◆ **What you need to do**
Between the line containing "You are a computer-use agent. The" and the line containing "Instruction: Click the output" lies a run of lines; give that run again exactly, with both of those lines, and nothing else from the entries below.

◆ **Study material**
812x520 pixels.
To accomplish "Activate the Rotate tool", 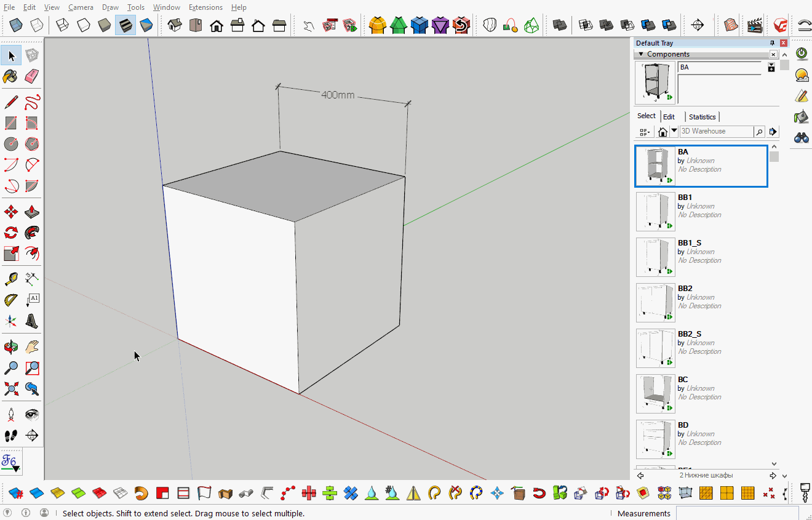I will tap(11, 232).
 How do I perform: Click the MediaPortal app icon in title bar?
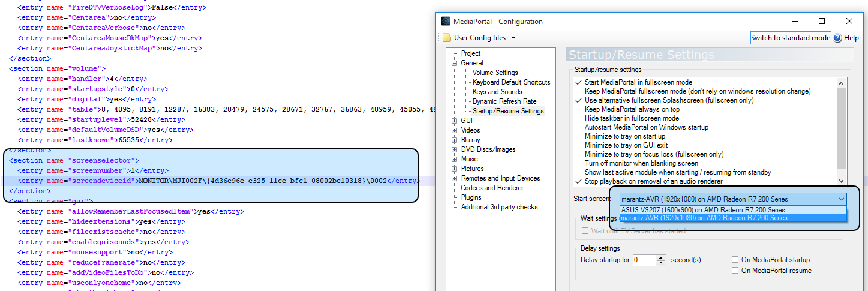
--
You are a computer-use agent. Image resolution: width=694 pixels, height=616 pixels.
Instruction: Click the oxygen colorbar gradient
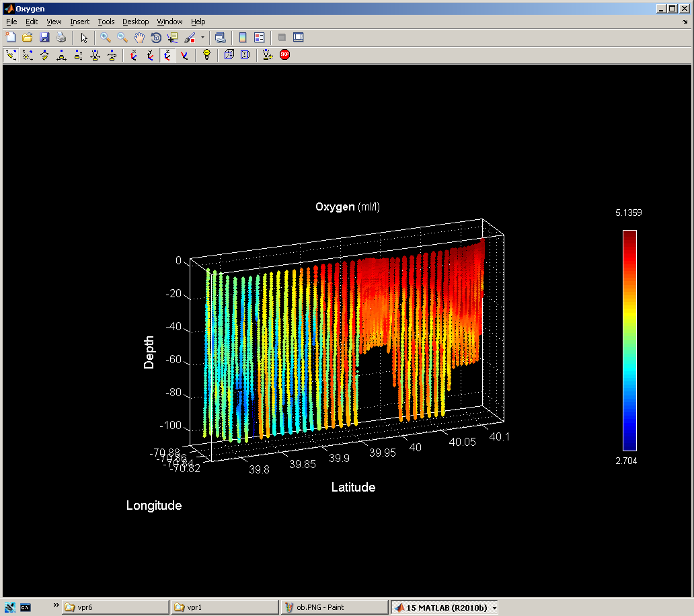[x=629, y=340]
* * *
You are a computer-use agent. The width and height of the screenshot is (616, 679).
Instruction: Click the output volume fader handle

◆ **Exercise answer**
You are a computer-use agent. The width and height of the screenshot is (616, 679).
Instruction: Click the output volume fader handle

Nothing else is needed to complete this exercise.